You are still not using the definition of the limit I gave; you are
using something you imagine that I said. I never said anything about
staircase steps "becoming infinitely small" or "reaching infinitesimal
size".
I thought the example you gave was one where, as the number of steps grew, and
the size of them shrunk accordingly, in the infinite limit of this process, the
diagonal would be produced, but would not have the length expected as the limit
of the lengths in the finite case. Am I mistaken?
It's really very simple. I said, loosely, that the /points/ in the
diagonal are approached arbitrarily closely by the the /points/ in the
sequence of staircases. Nothing more than that.
Right, You're saying the points on the staircase approach the points on the
diagonal, in terms of location. But, the elements of the staircase aren't
points persay, but line segments. In the limit, they still retain their
direction, which directly accounts for the discrepancy of sqrt(2) in the
length.
I think we're both starting to feel like broken records on this one. (sigh)
Perhaps you feel that the points of the line
are where the risers meet the treads, but then there are infinitesimal segments
between them, at right angles to each other.
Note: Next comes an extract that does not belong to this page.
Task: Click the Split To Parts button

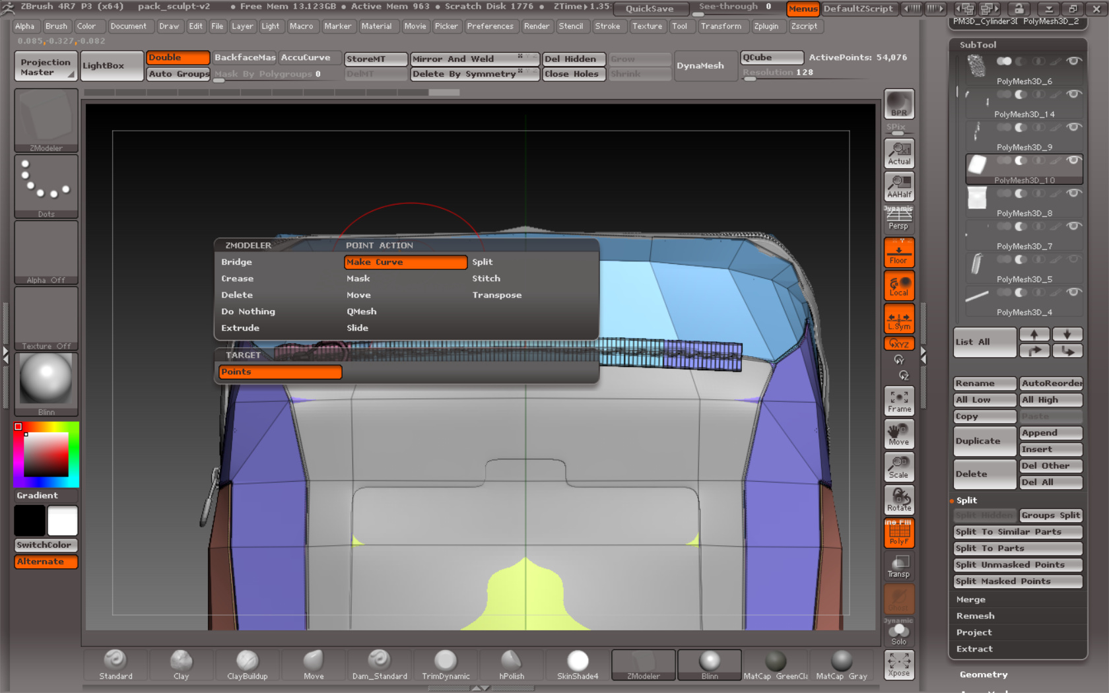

In any case, the problem with your
concept of the diagonal line being the staircase in the limit is that in the
limit you lose the concept of the mutually orthogonal segments which constitute
the staircase. If you maintain the linearity so that the points are indeed the
limit of the segments then the answer is clear.
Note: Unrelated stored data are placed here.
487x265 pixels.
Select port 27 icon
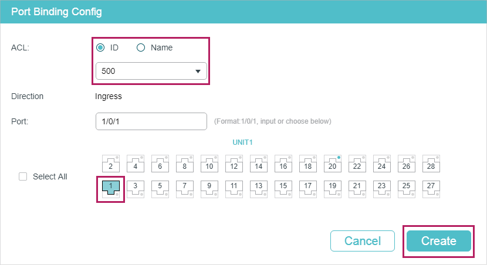[x=431, y=188]
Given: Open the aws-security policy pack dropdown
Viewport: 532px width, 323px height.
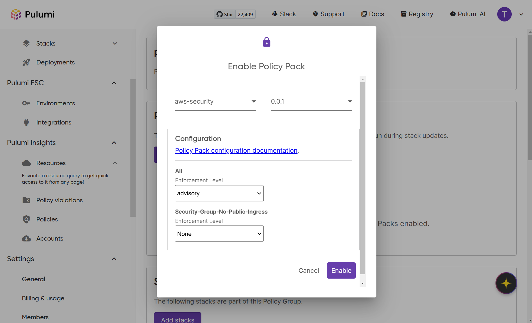Looking at the screenshot, I should (215, 102).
Yes, if I had claimed to do the things you say, there would indeed be a
problem. But that's not what "taking the limit" means.
Well, it is. You are postulating a staircase of n steps, with n risers and n
treads, as n approaches oo. You say the points become exactly those on the
diagonal, but at no point on the staircase is it parallel to the diagonal. The
derivatives of the two lines are different, the one being continuous and
constant, and the other being discontinuous.
When I say "the diagonal line is defined by the points (x,y) satisfying
x+y=1, x, y>= 0", do you see any mention of "except it must be
self-parallel", or "only if the points (x,y) have a particular
direction" or "only if the points are not actually infinitesimal line
segments"?
No, but I see a formula that defines y in terms of a continuous function on x,
such that y=1-x. Does that define the staircase? Is that really the limit of
the formula for the staircase? If you claim so, please derive that.
If you accept that "the set of points satisfying y = mx + b" is the
same as "the line with slope m and y intercept b", then any other
function which produces the /same set/ of points /really does/ produce
the line with slope m and y intercept b: they produce exactly the same
thing.
Sure, if the slope is equal to m, which it is not on the staircase at any
point.
Now, suppose we define L as the set of points on y = mx+b with 0<=x<=1.
This definition doesn't need to /also/ include "and define the length
of L as sqrt(1+m^2)". We /deduce/ the length of L from the definition
of L, and the fact that we are working in the x/y plane R^2.
When dealing with straight lines in Cartesian space we use the Pythagorean
theorem. Did you use that on the staircase?
The length of L is not /part/ of the definition of L; it is a
/consequence/ of the definition of L.
Right, as a line with slope m over the domain.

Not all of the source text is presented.